Folds' version is a new composition featuring melancholy piano chords in a minor key, and in which only Dre and Snoop's verses feature. He originally wanted to cover Public Enemy's 1990 song "Can't Do Nuttin' for Ya, Man" but found it "too symmetrical for a good melody". He then settled on "Bitches Ain't Shit", feeling it had similarities with a country song by Johnny Cash or a scene from a film by Quentin Tarantino.

Folds' version drew criticism both for amplifying the misogyny of the original and for his intact use of the word "nigga", as he is a white man. While opening for John Mayer in 2007, Folds' performance of "Bitches Ain't Shit" was often booed by the audience. He would spitefully respond by playing it again or even a third time. Folds later noted that the mostly white audiences were in his view offended only by "the dick-sucking stuff ... Those white people were not concerned with the N-word at all. But me saying profanity, that's simply something they don't approve of. It’s not something that makes them feel bad."

In 2012, L.V. Anderson wrote in Slate that Folds' cover "was part of an ugly mini-trend (of ironic hip-hop covers) in alternative pop ... this bit of quasi-minstrelsy ostensibly pokes fun at Folds' whiteness, but comes across as sneeringly chauvinistic".

By 2019, Folds had decided to stop performing the song. He explained:

I don't play it anymore because things are so explosive in the United States. It's not that I fear inciting an explosion of sorts, it's that I feel bad for anyone who isn't white, who would have to experience that. It wasn't like that when it came out. When it came out, I remember bouncers – big black dudes with bald heads standing right in front of me while I'm playing – they'd hear the lyrics to Dr. Dre and they’re like, yeah! They thought that was great. Not so much now...

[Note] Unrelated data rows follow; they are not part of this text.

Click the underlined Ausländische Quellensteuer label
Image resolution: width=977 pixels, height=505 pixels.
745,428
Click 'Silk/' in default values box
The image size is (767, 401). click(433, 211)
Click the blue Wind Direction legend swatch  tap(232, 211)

The song just had to be stopped. I had to stop playing it because – and I've had a lot of African-Americans tell me this – they don't like to go out to big events with lots of white people. That made me think about a time when I looked down [into the audience] and we're playing "Bitches Ain't Shit", and I saw a black couple pretty near me, and I'm like, how would I feel with the whole audience singing the N-word? Yes, 10 years ago it wasn't a big deal, but now it is a big deal, because they're being especially targeted. The N-word in this environment – no matter how ironically said – makes someone feel the divide, makes them feel like others are looking down on them.

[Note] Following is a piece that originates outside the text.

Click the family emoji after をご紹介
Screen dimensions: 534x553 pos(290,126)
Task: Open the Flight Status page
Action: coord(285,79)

In 2020, in the midst of the Black Lives Matter protests following the murder of George Floyd, Folds decided to also remove the song from streaming services:

I'd like to apologize for putting it out and readjust course. For all the turmoil of 2020, this moment in our history affords us a once in a lifetime opportunity to become more aware, and admit when we've been part of a problem, so we can instead be part of the solution.